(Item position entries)

start

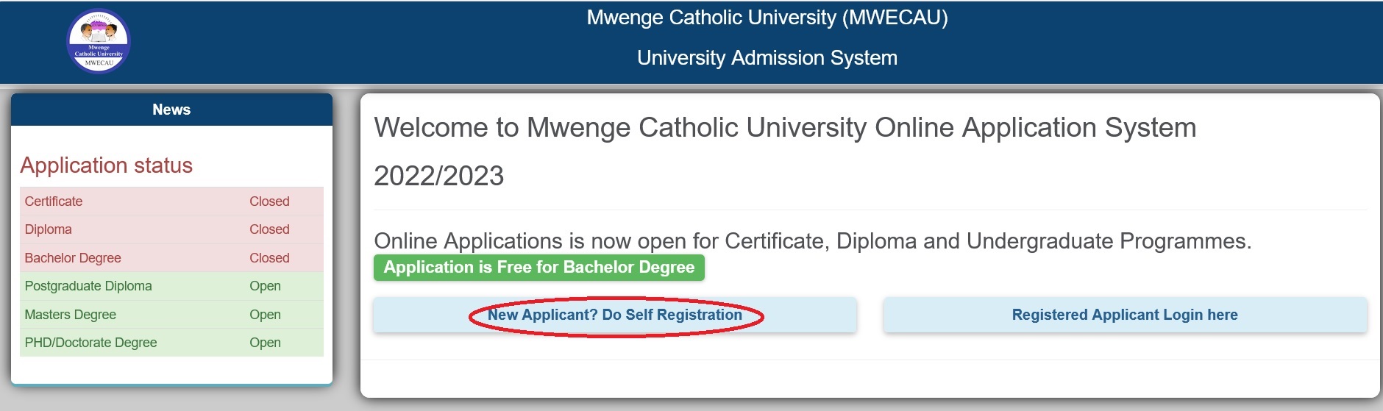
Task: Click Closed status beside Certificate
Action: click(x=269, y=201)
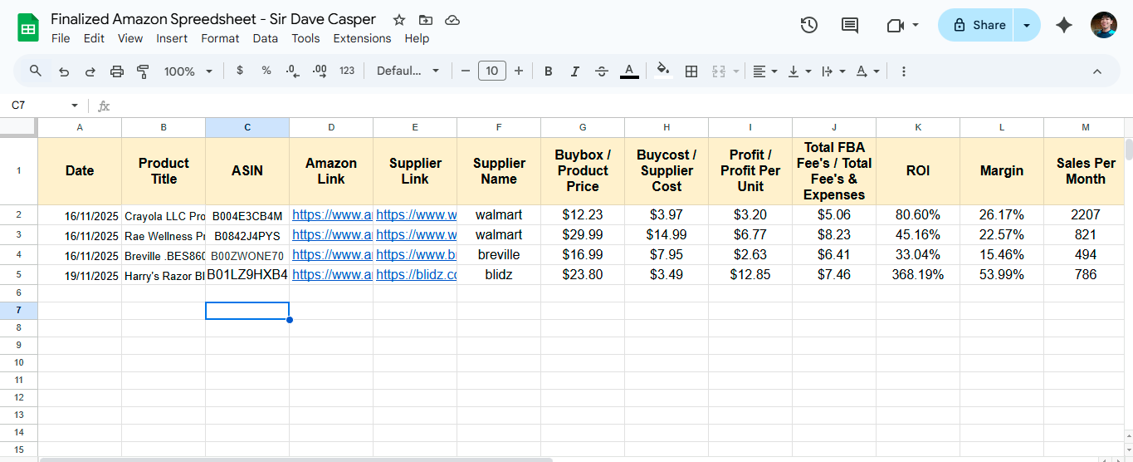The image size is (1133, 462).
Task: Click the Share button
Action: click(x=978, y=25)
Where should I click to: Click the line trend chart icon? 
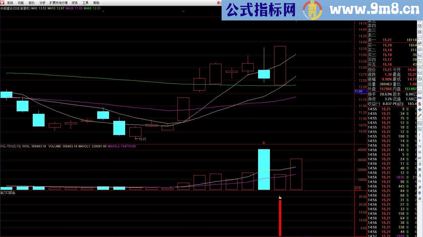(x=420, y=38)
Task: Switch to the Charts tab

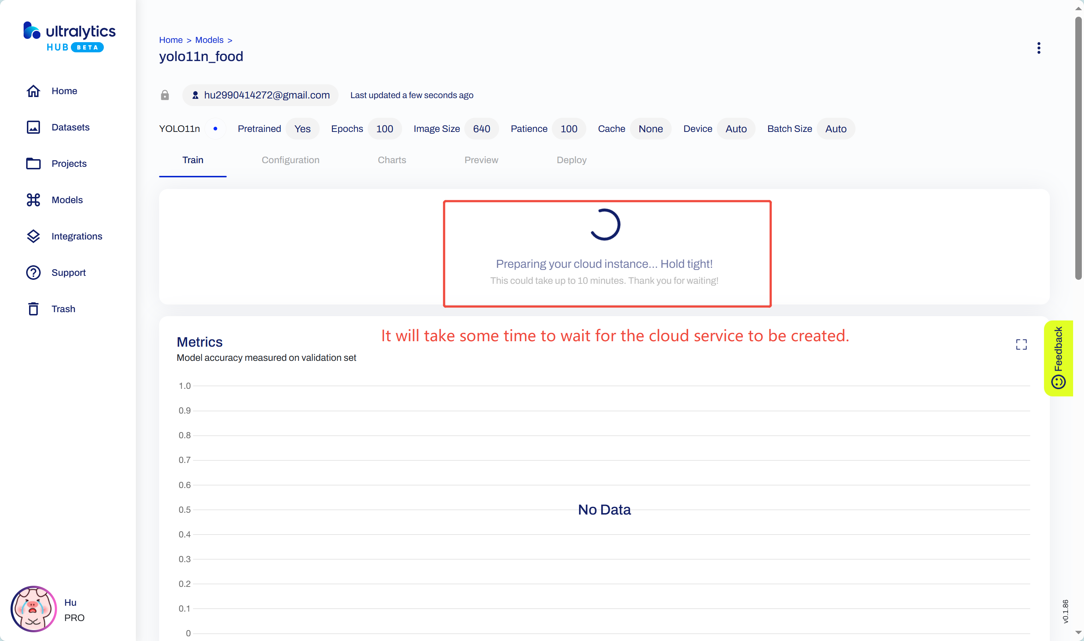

end

— What to produce —
Please rewrite all the items with "Charts" replaced by "Graphs", leaving everything else unchanged and omitting the pictures.

— Expected answer —
Task: Click Closed status beside Certificate
Action: click(x=269, y=201)
The image size is (1133, 462).
Task: Click the Share button
Action: click(x=978, y=25)
Where should I click to: Click the line trend chart icon? 
(x=420, y=38)
Task: Switch to the Graphs tab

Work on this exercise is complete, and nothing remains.